Directions: In the data below, rewrite everything from the line with "The image size" down to the line with "Action: (114, 107)", swapping "collapsed" for "hidden" and keeping the rest the same. Omit the pictures.

Dataset records:
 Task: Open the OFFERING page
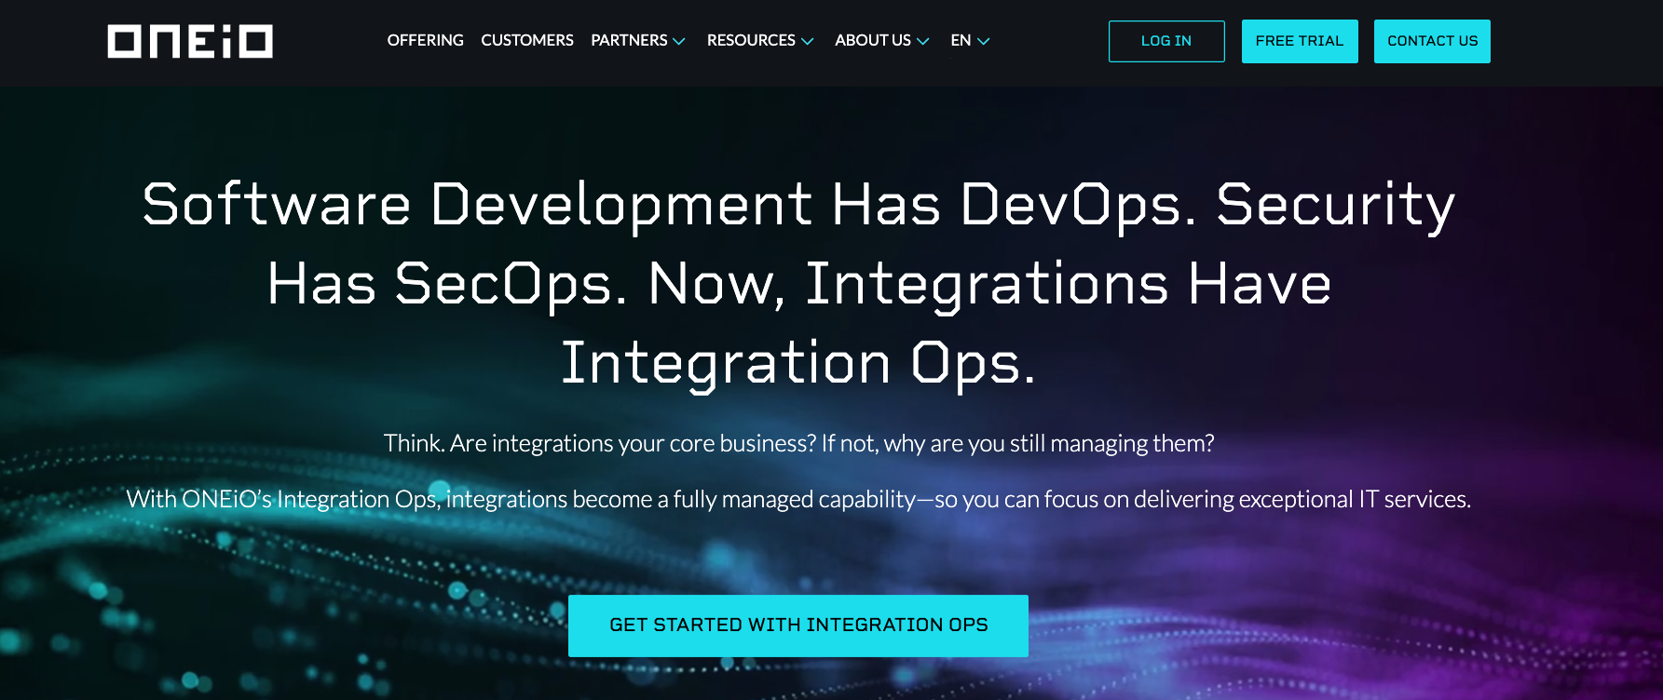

* * *

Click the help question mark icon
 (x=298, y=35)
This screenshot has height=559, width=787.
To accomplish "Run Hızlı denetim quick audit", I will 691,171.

--

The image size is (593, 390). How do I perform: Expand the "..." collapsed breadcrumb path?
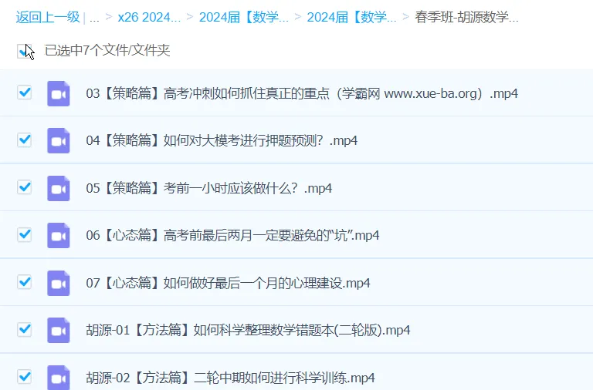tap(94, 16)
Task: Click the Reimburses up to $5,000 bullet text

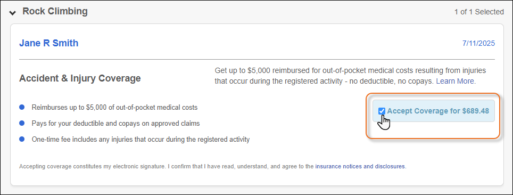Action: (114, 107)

Finished answer:
The image size is (593, 390). How do I perform: Expand the "..." hidden breadcrumb path?
tap(94, 16)
Task: Click the Reimburses up to $5,000 bullet text

Action: (114, 107)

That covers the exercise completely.